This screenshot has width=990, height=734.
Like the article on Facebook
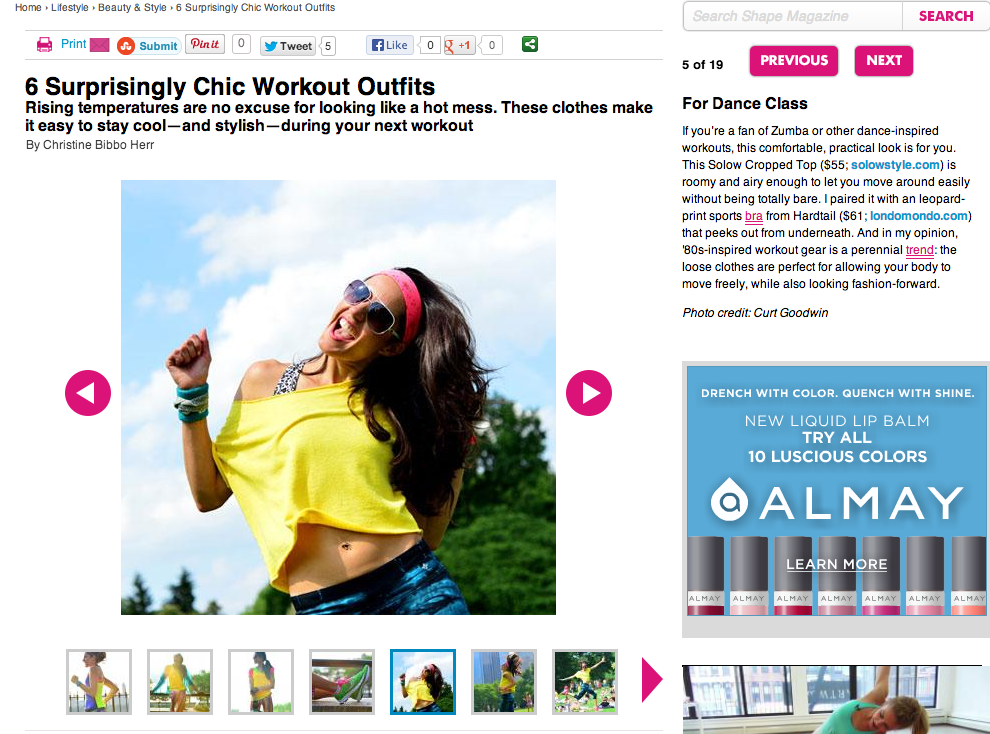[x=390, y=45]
━━━━━━
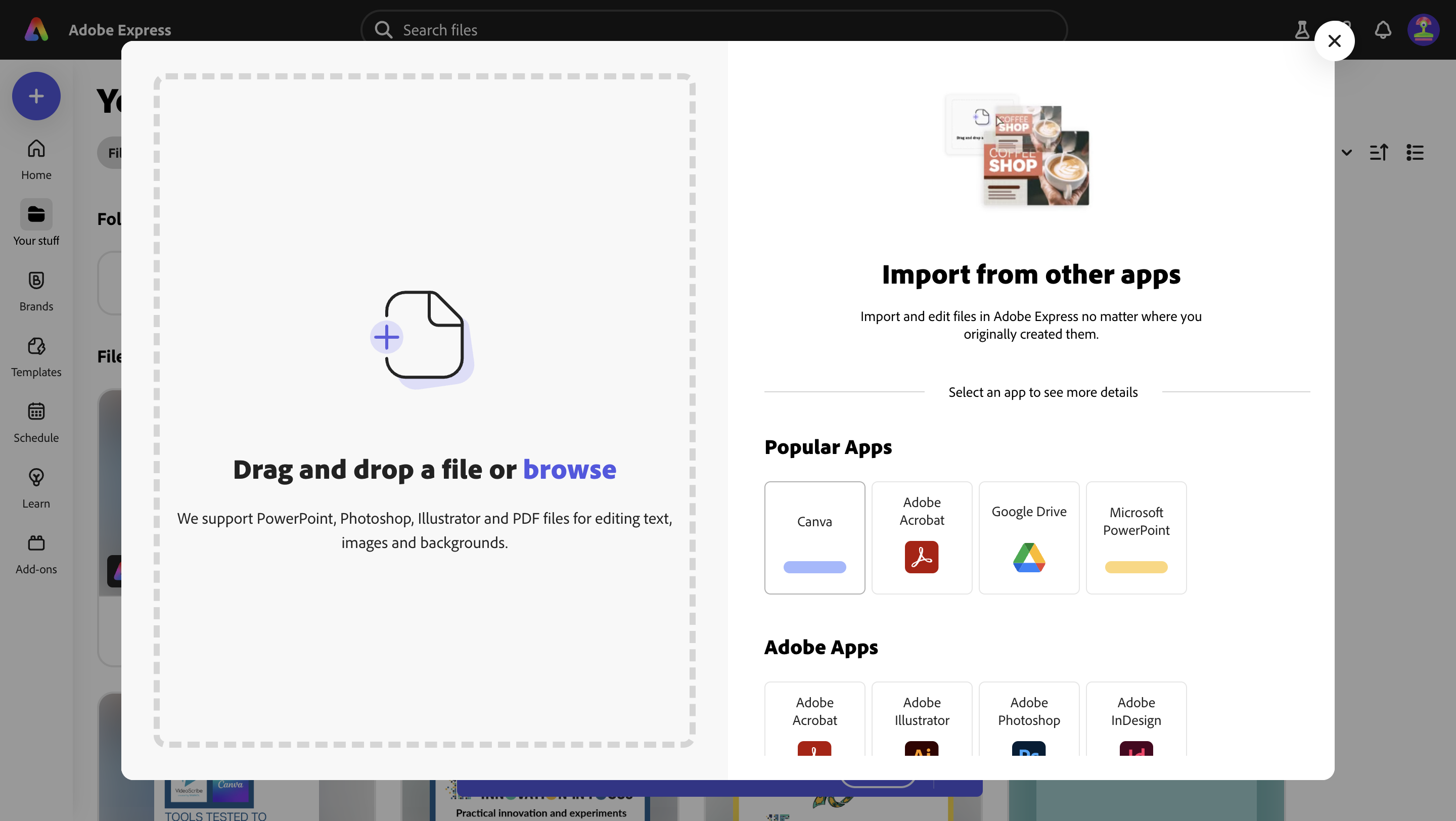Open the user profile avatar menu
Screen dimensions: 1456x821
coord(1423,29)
━━━━━━
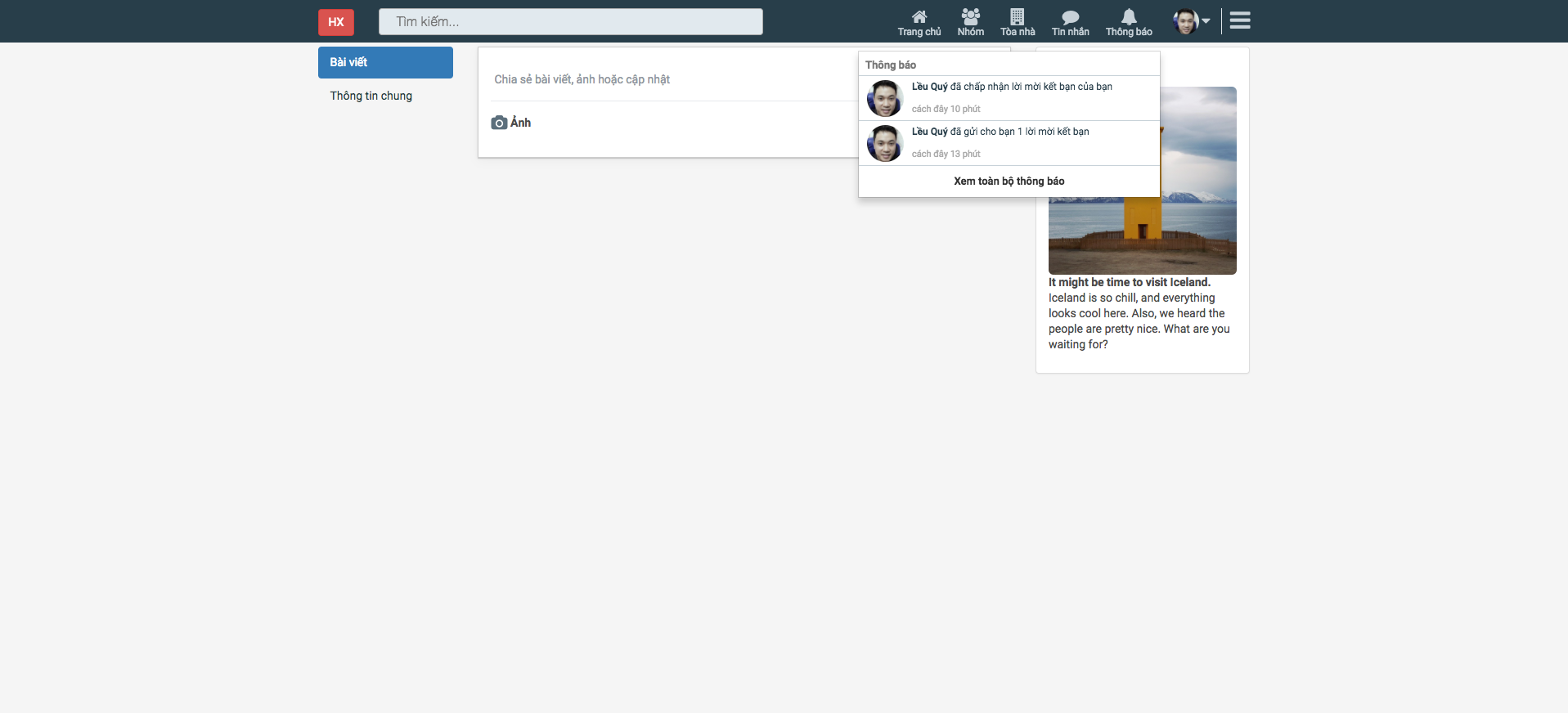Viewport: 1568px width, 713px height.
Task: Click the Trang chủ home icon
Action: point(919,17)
━━━━━━
### AIM:
Set down the listing verbatim, starting at the line that contains "Open the user profile avatar menu" and ending at the line that contains "coord(1423,29)". Leave the pictures out.

### OUTPUT FOR THIS EXERCISE:
Open the user profile avatar menu
Screen dimensions: 1456x821
coord(1423,29)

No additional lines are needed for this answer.